U.S. bonds held on to earlier losses on Wednesday after the Treasury auctioned $24 billion in 10-year notes at a high yield of 2.795 percent. The bid-to-cover ratio, an indicator of demand, was 2.54.
The market is now bracing for the Treasury's auction of $16 billion in 30-year bonds on Thursday.
On Tuesday, yields on U.S. 30-year bonds climbed to a three-week peak, while that of 10-year notes hit a two-week high after the U.S. House of Representatives passed a measure on the U.S. debt ceiling and new Federal Reserve chair Janet Yellen vowed to maintain the bank's current strategy of reducing asset purchases at a gradual pace.
The House approved a one-year extension of federal borrowing authority after Republicans caved in to President Barack Obama's demands to allow a debt-limit increase without conditions.
(Read more: Bad jobs reports won't change tapering: Yellen)
The 221-201 vote was a stark contrast with the confrontational fiscal tactics House Republicans have used over the past three years, resulting in last October's 16-day government shutdown.

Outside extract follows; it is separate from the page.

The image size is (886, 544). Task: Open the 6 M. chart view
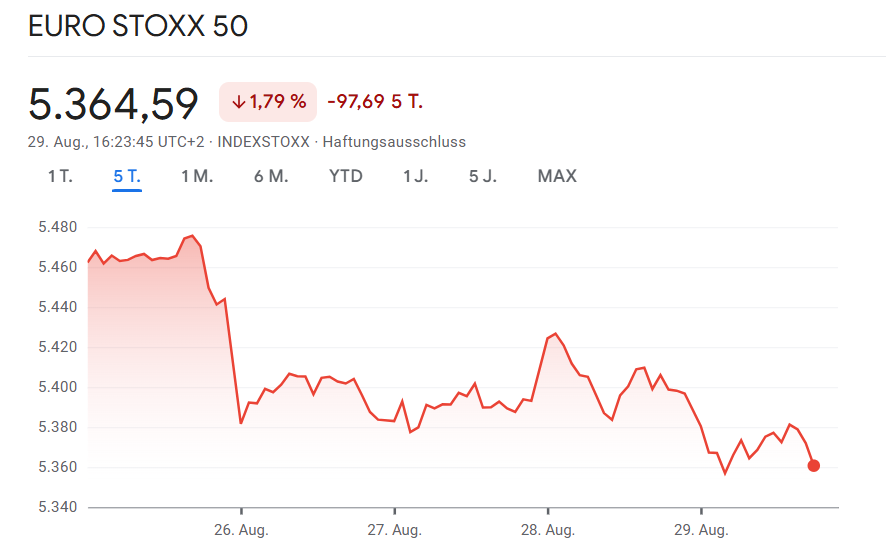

"This is a spillover from Yellen. It's also the whole debt-ceiling resolution," said David Coard, head of fixed income sales and trading at Williams Capital Group in New York.
"So overall, there's less uncertainty. I know that the debt-ceiling resolution had a negative effect on the bills, but it had a positive effect on the longer end. So it all came together to see the selloff that we're seeing."
Also on Tuesday, Yellen said it would take a notable change in the U.S. economic outlook—a significant deterioration in the job market, or if inflation does not rise—for the Fed to pause its tapering plan.
Benchmark 10-year Treasurys were last down 9/32 in price to yield 2.76 percent, their strongest level since Jan. 29.
Meanwhile, 30-year bonds fell 19/32 in price to yield 3.72 percent.